余談雑談(第125回)愛用・愛玩・蒐集

元駐タイ大使 恩田 宗

 空港で間に合わせに買った腕時計が妙に気に入ってしまい持っている時計は全て引き出しに入れ専らそれを使っている。誰にも道具や衣類や装飾品など見回りのものの中に特に気に入り愛用している品がある。愛用品はそれを使用し身に付けることに喜びを感じそれを所有することが誇らしく思える。 

 最近は男も女も帽子を被る人が多くなった。帽子は目立ち易く自分の存在の演出に格好の小道具でよく愛用の対象になる。漱石は「猫」の原稿料で買ったパナマ帽が気に入り得意がって被っていたという。ただ知人のパナマ帽が更に上等なものだと知ると被るのを止めてしまったらしいが。手塚治虫のベレー帽愛用はよく知られているが家の中で夜も被っていた。愛着である。昔の文人は精良な筆墨硯紙を探し求めそれを愛用した。諺に「弘法筆を選ばず」とあるが大師は「能筆ハカナラズ好筆ヲ用ウ」と記しているらしい。北大路魯山人も書の上達法はいい道具を使うことだと言っていたという。古代中国の官人の墓からは文房具が出土するが今はゴルフ愛好家の棺に故人愛用のクラブを添えて埋葬している。

 対象品への愛情が深まると愛玩になる。実際に使ったり人に見せたりするでもなくただ所有して側に置き手を触れているだけで満足する。侍はよく切れて頑丈で自分の手に馴染み易い刀を欲した。新撰組が池田屋を襲撃した際一部隊員達の刀は折れてしまったが近藤勇の愛刀は無事鞘に納まったという。彼が京都に来るにあたり刀商に希少な名刀虎徹であると薦められ高価で買ったものである。彼の虎徹への愛情、信頼、誇りは共に試練を乗り越えることにより一層深まっただろうと想像される。近年になりその刀の銘は疑問視されているが彼は終生虎徹だと信じて疑わなかったという。 

 日清日露の戦争の軍需品調達で巨富を得た大倉喜八郎は大量の美術品や文化財を蒐集した。事業に関連し伊藤博文を怒らせたことがありその償いに名刀三口を並べ一つお選びをと差し出すと自身が蒐集家でもあった伊藤は三口全部を取り上げたという。高価な時計も蒐集の対象になる。タイの政権第二の実力者だった某副首相兼国防相は何百何千万円もする腕時計を数多く所有していた。それをマスコミに暴露されると時計は皆友人からの預かりものだと弁明した。政権の反対派は納得せずその釈明を揶揄するラップ曲が大ヒットしたが彼は汚職審査委員会の了承を得て逃れた。愛用・愛玩は愛情の発露であり自から足りておりたった一つの愛用品という場合が多い。蒐集は所有欲の追求であるので抑制がきかない。より多くを求めて際限がなくしばしば暴走をする。  

 日本の武将は刀を蒐集し下賜贈答用としても使った。秀吉は天下の名刀は全て手中にありと自慢したという。徳川家康に所有する自慢の刀は何かと聞くと家康は名刀は一本も持っていないが死を辞さない家臣が大勢いると答えたという話が残っている。然し彼も名刀の蒐集家であり創られた話だと思う。現在皇室や博物館や神社にある名刀の多くは時の権力者の所有物だった。東京博物館の国宝「童子切安綱」は源頼光が酒呑童子の首を切った太刀だとされているが足利義輝、信長、秀吉、家康の手を経て今に伝えられた。古い武具が今も多く残っているのは権力が長く武家の手にあったからである。

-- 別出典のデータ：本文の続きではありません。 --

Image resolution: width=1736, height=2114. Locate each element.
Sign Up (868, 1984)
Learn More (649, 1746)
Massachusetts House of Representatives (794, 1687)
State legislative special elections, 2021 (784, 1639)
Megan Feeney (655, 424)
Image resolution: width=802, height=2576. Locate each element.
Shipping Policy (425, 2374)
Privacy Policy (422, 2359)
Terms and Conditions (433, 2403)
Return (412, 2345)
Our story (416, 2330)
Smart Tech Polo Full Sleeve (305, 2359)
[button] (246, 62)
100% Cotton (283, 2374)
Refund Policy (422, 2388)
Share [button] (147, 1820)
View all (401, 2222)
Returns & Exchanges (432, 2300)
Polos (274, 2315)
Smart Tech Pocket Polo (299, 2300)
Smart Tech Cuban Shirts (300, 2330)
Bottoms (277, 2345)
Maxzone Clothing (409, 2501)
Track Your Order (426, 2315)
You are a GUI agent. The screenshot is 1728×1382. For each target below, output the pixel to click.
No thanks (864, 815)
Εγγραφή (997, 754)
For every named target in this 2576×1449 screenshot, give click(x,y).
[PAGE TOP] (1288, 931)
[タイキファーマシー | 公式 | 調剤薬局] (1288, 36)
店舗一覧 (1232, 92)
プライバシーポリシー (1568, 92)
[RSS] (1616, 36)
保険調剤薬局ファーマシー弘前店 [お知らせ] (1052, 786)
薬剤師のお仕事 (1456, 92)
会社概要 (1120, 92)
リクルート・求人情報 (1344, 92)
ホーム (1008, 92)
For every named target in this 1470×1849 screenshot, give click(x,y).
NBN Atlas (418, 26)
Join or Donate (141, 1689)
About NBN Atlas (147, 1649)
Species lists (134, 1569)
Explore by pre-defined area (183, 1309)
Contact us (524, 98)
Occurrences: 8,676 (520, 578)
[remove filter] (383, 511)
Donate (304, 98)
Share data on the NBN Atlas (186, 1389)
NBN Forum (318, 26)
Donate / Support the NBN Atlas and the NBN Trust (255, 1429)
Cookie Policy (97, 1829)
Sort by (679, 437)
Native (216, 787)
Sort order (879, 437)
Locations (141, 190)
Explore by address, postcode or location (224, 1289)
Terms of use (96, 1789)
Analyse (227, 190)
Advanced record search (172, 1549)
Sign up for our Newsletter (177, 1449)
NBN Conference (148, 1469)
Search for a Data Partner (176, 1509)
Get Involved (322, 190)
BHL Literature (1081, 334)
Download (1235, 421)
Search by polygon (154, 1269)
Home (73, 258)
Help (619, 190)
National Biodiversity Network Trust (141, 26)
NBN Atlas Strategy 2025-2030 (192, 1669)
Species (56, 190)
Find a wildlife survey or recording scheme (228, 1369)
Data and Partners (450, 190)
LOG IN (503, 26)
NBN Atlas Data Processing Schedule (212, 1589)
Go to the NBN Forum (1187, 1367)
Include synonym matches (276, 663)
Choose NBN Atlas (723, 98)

 愛用・愛玩についての話は暖かくユーモアがある。蒐集家については富と権力に対する反感の故か皮肉で好意的でない話が多いが文化財の散逸を防止し保全することに果たした彼等の役割は正当に評価されるべきかもしれない。

(注)このホームページに掲載された「余談雑談」の最初の100回分は、『大使館の庭』と題する一冊の書籍(2022年4月発行、ロギカ書房)にまとめてあります。